REQUIREMENT> Identify all lines below that hold "dropdown" and collect them.

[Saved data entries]
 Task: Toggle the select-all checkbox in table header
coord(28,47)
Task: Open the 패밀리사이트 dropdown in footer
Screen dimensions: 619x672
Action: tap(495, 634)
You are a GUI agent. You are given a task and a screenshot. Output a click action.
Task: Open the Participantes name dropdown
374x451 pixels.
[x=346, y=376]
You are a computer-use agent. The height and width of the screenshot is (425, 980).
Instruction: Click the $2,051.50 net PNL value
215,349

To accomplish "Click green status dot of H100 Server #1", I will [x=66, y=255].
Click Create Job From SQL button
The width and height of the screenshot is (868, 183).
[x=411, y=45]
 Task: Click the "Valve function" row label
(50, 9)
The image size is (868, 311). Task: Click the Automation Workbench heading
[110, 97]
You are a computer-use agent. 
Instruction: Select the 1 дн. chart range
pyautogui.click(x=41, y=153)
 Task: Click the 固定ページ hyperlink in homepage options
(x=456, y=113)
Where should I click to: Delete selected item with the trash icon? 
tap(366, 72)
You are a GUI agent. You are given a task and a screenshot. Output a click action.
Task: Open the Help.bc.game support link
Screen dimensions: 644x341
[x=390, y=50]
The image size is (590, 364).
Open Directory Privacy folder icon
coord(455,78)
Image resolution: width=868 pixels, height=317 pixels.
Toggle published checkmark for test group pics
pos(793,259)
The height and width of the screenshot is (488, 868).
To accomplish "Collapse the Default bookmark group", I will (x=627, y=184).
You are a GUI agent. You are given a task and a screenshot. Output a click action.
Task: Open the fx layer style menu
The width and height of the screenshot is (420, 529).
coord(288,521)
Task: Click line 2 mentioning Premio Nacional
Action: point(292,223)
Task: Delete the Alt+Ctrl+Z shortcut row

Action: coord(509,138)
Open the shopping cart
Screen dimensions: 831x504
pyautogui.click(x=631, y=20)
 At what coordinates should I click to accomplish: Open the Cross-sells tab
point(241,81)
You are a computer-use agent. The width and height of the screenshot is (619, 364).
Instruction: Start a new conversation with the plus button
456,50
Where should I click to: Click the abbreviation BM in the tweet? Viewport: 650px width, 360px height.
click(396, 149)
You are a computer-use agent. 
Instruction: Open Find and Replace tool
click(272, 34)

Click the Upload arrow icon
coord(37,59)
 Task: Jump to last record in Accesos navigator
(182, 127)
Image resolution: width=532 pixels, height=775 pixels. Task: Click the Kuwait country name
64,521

RESULT>
Task: Open the 패밀리사이트 dropdown in footer
Task: Open the Participantes name dropdown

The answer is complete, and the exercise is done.